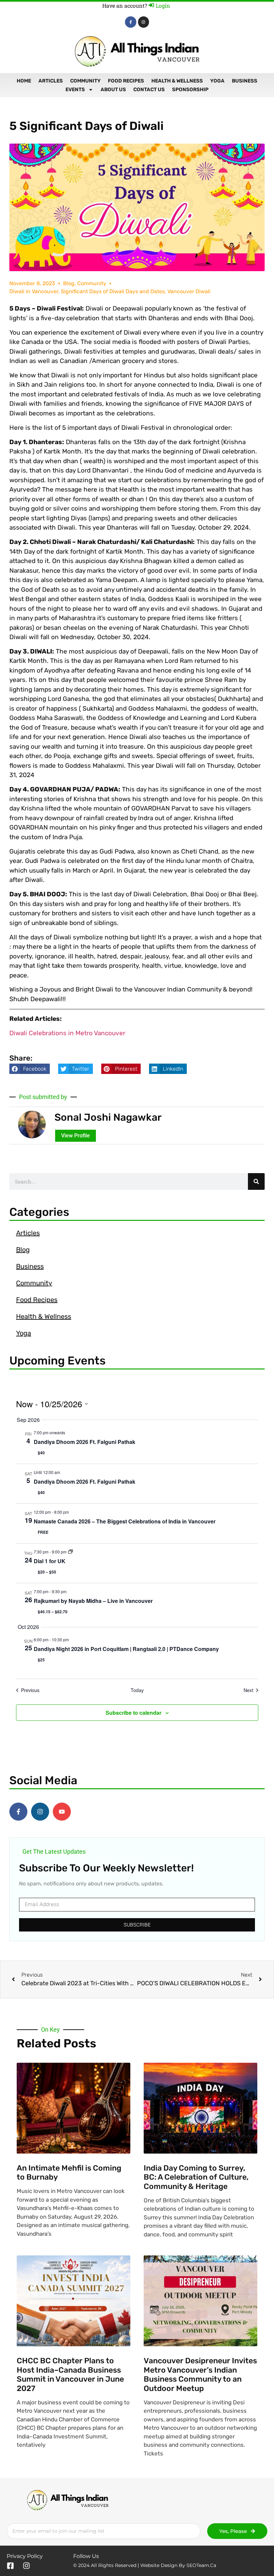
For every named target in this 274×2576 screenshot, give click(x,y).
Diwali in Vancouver (33, 291)
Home (24, 81)
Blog (69, 283)
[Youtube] (62, 1812)
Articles (50, 81)
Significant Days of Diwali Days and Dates (113, 291)
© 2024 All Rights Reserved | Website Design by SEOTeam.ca (144, 2565)
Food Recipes (126, 81)
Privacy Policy (25, 2556)
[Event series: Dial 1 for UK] (70, 1551)
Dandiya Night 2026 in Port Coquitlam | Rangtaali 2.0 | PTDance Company (126, 1649)
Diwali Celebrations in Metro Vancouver (67, 1033)
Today (137, 1690)
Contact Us (149, 89)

**What to produce**
Set down exactly, and only, the lines from the one containing "Food Recipes (126, 81)" through the final line of the entries above.

**Answer box**
Food Recipes (126, 81)
Privacy Policy (25, 2556)
[Event series: Dial 1 for UK] (70, 1551)
Dandiya Night 2026 in Port Coquitlam | Rangtaali 2.0 | PTDance Company (126, 1649)
Diwali Celebrations in Metro Vancouver (67, 1033)
Today (137, 1690)
Contact Us (149, 89)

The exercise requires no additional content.